What to read first: Worst case analysis: When, why, and how
The reasonable worst case necessarily has consequence more severe than some other cases. That does not mean that the reasonable worst case represents the least acceptable risk.
The likelihood of the reasonable worst case will probably be low. It may be so low that the risk from that case alone is well within an acceptable range.
Less severe but more likely cases may not be so acceptable.
In the product launch example, there is a milder risk case than the reasonable worst case. The milder case is Actual average sales 110% to 130% of break-even volume. The likelihood of this milder case is assessed indicatively at 35%. Its consequence is assessed as ‘qualified success on profitability’, defined on the profitability consequence scale as Enterprise is just breaking even, stakeholders looking for better investment opportunities, or continuing for reasons other than profitability.
The risk from this case (alone) can be summarised as 35% likelihood of a qualified success on profitability.
The enterprise might well set a maximum acceptable likelihood of 30% for qualified success on profitability, based on risk capacity and appetite. Such a limit might result from enterprise thinking about the attractiveness of alternative investments of its resources, coupled with a fairly high appetite for uncertainty: these are hypothetical reasons.
It would follow that the ‘fair’ case, milder than the reasonable worst case, would represent unacceptable risk, on its own. This could be true even if the risk from the reasonable worst case is acceptable, as we said it was in the main post.
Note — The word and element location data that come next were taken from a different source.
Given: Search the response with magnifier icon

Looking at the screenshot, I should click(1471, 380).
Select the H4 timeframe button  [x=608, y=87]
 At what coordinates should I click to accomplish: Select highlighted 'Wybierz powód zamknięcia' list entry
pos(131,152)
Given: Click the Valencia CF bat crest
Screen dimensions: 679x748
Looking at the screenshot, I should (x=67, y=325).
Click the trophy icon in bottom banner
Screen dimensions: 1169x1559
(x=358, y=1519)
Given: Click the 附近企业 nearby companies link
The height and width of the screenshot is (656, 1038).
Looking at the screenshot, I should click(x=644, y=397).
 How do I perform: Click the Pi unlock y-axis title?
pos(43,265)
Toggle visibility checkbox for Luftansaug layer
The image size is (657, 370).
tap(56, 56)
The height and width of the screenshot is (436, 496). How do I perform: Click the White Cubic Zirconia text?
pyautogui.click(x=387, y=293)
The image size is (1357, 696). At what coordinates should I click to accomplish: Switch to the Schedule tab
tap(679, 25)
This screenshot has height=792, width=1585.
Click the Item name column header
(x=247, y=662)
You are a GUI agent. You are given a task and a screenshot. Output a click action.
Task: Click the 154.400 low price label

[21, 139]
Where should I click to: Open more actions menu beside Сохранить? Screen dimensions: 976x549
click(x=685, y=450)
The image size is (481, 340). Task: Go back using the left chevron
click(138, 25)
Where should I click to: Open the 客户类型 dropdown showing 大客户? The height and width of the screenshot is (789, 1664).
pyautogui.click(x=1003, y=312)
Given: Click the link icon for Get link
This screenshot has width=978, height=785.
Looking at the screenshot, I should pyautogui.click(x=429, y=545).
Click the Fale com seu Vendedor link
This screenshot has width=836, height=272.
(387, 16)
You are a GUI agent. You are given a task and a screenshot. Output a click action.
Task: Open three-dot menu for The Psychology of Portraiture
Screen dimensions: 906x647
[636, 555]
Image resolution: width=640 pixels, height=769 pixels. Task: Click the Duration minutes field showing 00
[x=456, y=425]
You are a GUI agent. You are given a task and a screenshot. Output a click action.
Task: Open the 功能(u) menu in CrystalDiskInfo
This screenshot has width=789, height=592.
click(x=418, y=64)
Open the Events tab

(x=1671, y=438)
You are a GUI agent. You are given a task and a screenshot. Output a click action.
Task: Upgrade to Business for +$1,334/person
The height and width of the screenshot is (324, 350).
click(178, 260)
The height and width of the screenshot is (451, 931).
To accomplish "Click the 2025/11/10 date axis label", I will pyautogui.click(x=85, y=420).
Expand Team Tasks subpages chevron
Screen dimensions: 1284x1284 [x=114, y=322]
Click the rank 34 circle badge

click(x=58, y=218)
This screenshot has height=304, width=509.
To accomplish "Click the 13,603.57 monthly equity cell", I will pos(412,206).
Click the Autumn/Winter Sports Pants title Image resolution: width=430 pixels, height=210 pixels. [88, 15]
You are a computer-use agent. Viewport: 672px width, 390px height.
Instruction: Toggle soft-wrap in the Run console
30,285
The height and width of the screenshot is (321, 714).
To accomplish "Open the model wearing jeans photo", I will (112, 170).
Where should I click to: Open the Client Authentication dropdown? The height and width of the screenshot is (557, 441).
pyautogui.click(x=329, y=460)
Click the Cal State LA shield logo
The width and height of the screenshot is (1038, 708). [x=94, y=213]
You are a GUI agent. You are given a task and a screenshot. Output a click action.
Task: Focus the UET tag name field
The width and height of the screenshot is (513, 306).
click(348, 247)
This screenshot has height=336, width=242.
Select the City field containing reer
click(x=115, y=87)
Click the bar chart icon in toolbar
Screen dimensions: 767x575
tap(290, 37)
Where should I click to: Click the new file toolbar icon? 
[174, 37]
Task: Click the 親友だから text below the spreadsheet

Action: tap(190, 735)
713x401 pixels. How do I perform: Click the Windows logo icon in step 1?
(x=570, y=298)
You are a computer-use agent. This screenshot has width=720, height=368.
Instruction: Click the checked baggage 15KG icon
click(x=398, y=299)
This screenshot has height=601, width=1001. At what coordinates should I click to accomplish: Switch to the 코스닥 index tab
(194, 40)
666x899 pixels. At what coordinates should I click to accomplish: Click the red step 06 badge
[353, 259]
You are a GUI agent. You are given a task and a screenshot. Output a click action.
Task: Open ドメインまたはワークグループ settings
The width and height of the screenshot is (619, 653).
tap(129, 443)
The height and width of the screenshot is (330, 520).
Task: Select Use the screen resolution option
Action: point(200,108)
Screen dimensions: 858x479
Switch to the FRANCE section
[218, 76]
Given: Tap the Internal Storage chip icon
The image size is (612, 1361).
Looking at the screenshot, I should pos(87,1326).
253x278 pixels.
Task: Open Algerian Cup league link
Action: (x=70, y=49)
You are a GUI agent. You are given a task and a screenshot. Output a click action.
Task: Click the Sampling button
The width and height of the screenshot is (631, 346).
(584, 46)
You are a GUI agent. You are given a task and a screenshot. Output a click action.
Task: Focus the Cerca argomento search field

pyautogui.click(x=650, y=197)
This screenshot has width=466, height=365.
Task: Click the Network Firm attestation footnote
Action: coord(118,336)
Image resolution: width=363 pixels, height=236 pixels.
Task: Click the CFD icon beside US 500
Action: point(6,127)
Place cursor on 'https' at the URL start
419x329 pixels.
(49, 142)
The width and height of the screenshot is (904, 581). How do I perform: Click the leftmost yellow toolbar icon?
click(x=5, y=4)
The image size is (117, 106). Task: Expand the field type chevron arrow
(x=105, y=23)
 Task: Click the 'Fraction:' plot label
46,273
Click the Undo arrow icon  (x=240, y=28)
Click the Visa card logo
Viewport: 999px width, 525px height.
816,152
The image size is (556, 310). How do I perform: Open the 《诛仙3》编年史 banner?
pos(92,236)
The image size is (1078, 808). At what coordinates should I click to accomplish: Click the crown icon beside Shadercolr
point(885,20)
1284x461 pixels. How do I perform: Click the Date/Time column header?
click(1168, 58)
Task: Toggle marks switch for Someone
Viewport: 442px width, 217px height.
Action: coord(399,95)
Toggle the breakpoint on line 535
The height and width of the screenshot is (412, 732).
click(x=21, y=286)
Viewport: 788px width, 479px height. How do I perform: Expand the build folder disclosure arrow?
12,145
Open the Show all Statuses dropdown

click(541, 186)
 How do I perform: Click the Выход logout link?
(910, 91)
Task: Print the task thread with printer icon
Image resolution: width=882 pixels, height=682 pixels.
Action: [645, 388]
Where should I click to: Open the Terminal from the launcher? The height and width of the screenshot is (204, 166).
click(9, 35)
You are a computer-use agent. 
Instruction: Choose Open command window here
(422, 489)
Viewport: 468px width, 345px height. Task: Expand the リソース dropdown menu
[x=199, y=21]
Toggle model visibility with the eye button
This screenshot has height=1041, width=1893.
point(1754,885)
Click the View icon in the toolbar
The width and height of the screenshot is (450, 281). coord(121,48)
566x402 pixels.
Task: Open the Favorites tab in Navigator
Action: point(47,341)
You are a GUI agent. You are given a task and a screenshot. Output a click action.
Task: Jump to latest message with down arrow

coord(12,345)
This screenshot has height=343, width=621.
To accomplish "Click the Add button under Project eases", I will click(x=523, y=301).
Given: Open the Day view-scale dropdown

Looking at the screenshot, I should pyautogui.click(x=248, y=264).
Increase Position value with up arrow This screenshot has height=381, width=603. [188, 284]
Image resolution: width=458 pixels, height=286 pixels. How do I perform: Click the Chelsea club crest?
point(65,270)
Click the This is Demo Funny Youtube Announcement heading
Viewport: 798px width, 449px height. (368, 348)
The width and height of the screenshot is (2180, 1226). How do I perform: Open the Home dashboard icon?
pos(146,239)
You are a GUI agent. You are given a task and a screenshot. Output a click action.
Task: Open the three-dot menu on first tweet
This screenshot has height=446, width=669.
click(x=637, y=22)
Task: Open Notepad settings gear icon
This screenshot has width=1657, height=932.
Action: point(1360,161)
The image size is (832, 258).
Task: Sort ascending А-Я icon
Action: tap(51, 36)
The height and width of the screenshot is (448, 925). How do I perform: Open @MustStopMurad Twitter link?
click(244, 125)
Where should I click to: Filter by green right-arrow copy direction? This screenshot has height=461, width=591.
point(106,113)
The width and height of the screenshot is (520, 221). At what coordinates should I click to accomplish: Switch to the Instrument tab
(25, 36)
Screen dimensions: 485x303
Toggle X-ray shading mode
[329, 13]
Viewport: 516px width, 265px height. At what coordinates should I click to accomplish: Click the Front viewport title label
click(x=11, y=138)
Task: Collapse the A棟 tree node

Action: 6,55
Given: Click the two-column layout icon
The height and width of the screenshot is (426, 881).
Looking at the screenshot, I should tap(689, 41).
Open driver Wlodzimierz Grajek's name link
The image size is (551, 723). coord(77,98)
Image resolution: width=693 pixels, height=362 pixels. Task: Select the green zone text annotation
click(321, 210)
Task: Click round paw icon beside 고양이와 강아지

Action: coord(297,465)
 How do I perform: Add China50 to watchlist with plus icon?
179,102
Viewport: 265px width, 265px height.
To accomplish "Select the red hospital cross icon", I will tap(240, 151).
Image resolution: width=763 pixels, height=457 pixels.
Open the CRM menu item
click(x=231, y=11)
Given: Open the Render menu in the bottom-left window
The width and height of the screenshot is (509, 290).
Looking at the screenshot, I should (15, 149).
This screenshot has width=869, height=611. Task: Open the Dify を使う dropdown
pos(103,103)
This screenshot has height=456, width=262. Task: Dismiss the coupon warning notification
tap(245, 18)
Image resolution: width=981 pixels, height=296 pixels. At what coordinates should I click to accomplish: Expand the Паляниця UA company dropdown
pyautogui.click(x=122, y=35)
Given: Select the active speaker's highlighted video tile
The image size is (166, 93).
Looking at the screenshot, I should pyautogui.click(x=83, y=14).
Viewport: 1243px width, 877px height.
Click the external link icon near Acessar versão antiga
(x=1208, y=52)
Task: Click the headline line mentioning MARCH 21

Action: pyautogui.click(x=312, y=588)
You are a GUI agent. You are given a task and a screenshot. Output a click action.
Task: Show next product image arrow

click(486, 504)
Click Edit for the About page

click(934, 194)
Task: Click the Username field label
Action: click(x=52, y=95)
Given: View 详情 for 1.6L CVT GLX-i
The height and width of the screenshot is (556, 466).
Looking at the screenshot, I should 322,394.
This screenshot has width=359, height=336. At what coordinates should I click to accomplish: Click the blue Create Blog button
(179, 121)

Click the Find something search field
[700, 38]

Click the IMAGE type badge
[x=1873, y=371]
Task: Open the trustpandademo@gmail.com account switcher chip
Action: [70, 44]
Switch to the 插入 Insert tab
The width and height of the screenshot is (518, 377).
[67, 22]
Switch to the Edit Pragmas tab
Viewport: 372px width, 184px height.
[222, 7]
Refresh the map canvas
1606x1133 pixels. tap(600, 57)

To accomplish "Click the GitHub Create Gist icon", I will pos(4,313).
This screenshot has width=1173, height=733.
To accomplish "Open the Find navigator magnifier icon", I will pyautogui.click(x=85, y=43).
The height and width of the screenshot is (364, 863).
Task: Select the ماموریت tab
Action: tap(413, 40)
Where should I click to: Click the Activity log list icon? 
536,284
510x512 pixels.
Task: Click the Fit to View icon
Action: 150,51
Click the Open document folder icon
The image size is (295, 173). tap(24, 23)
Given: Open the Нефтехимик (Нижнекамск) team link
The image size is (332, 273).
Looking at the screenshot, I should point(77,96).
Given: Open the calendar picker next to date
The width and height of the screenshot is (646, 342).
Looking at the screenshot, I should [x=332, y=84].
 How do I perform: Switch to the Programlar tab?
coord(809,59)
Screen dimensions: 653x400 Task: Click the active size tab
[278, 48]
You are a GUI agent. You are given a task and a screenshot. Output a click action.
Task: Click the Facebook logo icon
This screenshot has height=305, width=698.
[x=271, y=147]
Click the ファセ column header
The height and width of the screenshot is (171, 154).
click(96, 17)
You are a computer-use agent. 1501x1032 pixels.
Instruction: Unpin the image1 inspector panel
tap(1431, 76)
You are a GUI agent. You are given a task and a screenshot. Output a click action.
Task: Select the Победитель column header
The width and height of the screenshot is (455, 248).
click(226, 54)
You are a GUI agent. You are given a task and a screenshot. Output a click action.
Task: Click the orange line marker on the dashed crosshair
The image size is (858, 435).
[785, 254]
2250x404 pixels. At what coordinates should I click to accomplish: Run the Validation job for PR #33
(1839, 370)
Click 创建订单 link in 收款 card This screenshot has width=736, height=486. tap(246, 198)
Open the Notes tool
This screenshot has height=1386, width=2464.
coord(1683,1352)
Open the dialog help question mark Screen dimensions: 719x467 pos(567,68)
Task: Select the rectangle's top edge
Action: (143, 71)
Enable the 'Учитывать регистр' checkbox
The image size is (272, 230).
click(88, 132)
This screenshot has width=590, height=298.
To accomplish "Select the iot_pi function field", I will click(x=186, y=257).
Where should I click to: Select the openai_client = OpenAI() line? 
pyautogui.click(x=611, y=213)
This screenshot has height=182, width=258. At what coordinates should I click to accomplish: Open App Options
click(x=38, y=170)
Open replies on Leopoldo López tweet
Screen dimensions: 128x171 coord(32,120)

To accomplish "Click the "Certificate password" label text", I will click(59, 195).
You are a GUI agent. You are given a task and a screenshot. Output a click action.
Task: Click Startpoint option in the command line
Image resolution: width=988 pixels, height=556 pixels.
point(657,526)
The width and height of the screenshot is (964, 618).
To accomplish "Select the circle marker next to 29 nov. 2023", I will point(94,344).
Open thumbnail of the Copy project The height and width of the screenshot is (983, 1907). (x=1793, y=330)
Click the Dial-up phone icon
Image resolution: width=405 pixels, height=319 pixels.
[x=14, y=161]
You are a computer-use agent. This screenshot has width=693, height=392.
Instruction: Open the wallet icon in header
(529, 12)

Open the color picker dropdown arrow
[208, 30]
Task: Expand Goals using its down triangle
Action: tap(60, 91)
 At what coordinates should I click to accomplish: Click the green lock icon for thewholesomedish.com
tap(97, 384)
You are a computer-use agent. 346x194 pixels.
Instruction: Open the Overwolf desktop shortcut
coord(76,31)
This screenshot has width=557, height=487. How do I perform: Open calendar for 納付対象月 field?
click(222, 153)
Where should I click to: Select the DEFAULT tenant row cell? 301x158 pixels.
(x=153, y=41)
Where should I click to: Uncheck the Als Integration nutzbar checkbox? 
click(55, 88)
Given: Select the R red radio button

For some types of risk, you might want to first separate ‘cases’ by the size of the event or deviation leading to an unplanned outcome. You can then identify varying potential consequences for events of each size.
Going back to the data centre power failure example, you might first consider facility outages of different duration. Each outage duration has a likelihood. Then you could identify different potential consequences from an outage of each duration. You split the likelihood of each outage duration across the consequence cases that might follow from it.
The product launch example showed varying sales volumes but assumed that each sales volume range had a known implication for profitability. The relation to profitability might also be uncertain.